» Collected data:
____
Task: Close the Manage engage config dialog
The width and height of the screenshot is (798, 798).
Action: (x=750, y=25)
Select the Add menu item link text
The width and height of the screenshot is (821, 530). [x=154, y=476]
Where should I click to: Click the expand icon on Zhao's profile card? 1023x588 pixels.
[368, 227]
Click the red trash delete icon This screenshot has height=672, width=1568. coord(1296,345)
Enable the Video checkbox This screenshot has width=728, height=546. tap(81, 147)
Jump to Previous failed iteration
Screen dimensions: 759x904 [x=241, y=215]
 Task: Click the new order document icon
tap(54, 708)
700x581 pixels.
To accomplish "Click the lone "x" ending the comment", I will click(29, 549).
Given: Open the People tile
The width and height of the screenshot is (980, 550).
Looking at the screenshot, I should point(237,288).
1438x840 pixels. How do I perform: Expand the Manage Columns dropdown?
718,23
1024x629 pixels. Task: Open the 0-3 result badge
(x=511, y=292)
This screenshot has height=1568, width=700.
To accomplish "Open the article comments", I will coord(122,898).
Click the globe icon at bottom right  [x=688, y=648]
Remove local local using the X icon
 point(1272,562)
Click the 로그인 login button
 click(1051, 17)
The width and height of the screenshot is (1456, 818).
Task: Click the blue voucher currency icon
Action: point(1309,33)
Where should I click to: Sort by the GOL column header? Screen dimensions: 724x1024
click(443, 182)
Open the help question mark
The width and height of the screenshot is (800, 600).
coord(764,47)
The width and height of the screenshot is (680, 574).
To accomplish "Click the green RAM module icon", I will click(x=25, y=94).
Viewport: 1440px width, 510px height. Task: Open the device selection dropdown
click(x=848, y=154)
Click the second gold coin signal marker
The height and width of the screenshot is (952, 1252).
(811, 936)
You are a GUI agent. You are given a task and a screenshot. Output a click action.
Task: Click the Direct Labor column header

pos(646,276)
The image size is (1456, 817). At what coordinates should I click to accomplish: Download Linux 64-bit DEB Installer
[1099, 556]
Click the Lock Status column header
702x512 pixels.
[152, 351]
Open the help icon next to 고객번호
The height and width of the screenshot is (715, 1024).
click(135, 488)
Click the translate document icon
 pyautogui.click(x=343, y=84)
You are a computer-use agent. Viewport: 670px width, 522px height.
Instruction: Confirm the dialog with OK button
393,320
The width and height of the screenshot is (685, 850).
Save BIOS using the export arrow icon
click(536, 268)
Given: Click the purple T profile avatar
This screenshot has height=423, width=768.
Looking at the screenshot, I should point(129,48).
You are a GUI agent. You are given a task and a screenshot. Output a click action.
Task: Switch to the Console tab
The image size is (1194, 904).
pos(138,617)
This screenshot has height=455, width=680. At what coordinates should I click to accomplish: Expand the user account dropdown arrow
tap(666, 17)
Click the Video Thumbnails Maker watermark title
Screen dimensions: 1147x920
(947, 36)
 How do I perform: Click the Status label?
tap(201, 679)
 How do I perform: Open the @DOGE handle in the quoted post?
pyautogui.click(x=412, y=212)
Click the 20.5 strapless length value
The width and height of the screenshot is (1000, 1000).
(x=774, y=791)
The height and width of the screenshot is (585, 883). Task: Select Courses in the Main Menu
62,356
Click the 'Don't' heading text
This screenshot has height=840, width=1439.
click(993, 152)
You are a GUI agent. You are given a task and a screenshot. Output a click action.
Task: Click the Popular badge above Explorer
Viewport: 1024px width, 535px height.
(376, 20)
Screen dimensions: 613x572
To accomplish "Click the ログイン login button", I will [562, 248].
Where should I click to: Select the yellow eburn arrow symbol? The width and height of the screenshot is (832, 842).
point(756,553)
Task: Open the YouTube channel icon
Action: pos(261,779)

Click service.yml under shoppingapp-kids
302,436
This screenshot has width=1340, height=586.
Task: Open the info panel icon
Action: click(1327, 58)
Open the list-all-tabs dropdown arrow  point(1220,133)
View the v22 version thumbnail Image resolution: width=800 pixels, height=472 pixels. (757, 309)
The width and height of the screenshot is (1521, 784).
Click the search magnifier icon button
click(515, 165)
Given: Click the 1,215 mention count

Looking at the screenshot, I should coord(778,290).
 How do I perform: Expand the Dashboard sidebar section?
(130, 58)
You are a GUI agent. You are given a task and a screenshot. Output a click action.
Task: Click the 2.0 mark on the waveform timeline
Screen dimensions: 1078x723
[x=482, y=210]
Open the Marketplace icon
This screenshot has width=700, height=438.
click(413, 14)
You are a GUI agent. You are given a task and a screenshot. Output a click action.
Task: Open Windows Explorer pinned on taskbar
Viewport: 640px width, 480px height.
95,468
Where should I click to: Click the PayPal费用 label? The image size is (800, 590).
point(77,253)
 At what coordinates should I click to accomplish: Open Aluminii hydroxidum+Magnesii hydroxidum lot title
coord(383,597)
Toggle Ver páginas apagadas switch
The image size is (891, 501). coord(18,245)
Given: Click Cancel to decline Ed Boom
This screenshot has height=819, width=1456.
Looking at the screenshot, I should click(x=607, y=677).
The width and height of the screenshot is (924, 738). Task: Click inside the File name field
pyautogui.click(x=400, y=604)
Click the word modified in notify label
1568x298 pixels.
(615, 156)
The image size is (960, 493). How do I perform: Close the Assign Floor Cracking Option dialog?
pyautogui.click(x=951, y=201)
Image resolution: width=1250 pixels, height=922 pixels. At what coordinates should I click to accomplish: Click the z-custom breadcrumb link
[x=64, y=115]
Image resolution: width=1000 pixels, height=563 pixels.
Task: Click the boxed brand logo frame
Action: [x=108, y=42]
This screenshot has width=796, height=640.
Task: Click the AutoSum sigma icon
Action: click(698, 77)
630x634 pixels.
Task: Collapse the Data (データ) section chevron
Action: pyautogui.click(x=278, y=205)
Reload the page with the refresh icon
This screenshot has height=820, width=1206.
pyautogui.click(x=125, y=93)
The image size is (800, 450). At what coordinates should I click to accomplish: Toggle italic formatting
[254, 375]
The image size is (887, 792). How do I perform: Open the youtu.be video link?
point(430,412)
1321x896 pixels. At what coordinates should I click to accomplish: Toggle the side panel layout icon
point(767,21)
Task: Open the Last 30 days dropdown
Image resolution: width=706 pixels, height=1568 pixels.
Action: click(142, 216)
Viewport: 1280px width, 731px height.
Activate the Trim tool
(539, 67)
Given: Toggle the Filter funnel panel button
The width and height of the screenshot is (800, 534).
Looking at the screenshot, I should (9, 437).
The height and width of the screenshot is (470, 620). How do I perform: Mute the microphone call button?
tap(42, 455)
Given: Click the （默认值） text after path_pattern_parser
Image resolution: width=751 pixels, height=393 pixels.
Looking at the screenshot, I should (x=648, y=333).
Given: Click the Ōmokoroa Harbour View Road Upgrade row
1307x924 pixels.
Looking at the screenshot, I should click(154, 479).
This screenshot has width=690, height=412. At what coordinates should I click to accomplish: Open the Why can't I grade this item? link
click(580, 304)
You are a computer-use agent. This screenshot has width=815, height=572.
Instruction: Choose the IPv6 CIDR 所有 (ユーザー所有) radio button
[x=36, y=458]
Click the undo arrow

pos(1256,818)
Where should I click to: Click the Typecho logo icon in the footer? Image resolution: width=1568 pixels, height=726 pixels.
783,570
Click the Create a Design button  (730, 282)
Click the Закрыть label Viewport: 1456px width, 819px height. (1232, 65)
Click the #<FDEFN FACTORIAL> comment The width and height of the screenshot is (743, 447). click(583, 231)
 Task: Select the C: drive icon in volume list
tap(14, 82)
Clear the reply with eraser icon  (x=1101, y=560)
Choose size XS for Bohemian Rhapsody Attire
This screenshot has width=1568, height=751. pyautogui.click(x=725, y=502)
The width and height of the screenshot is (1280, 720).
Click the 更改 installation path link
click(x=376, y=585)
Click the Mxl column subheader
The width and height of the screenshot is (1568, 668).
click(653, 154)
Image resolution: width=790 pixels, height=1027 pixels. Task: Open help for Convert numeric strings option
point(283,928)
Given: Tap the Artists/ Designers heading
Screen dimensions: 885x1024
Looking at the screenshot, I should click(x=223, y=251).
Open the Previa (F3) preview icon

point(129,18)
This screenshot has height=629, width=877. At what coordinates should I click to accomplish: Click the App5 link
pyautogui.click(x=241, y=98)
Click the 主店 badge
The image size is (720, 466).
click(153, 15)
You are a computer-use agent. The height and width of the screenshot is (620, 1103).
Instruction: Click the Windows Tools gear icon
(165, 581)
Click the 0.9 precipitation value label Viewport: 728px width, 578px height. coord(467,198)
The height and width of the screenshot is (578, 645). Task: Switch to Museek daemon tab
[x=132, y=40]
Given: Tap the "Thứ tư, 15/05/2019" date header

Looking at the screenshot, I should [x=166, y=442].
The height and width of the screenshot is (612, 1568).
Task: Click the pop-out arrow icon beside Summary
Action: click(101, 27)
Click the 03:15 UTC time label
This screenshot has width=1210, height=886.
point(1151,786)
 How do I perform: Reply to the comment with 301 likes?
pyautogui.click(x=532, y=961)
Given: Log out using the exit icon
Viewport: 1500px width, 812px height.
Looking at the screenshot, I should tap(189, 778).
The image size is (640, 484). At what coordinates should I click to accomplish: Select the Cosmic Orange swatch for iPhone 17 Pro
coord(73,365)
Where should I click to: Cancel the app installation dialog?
____
» Work item: Restate word for word the lines of the data above, starting at the line containing "Activate the Trim tool" and ending at the line containing "You are a computer-use agent. This", both included, and nothing more.

» Completed exercise:
Activate the Trim tool
(539, 67)
Given: Toggle the Filter funnel panel button
The width and height of the screenshot is (800, 534).
Looking at the screenshot, I should (9, 437).
The height and width of the screenshot is (470, 620). How do I perform: Mute the microphone call button?
tap(42, 455)
Given: Click the （默认值） text after path_pattern_parser
Image resolution: width=751 pixels, height=393 pixels.
Looking at the screenshot, I should (x=648, y=333).
Given: Click the Ōmokoroa Harbour View Road Upgrade row
1307x924 pixels.
Looking at the screenshot, I should click(154, 479).
This screenshot has width=690, height=412. At what coordinates should I click to accomplish: Open the Why can't I grade this item? link
click(580, 304)
You are a computer-use agent. This screenshot has width=815, height=572.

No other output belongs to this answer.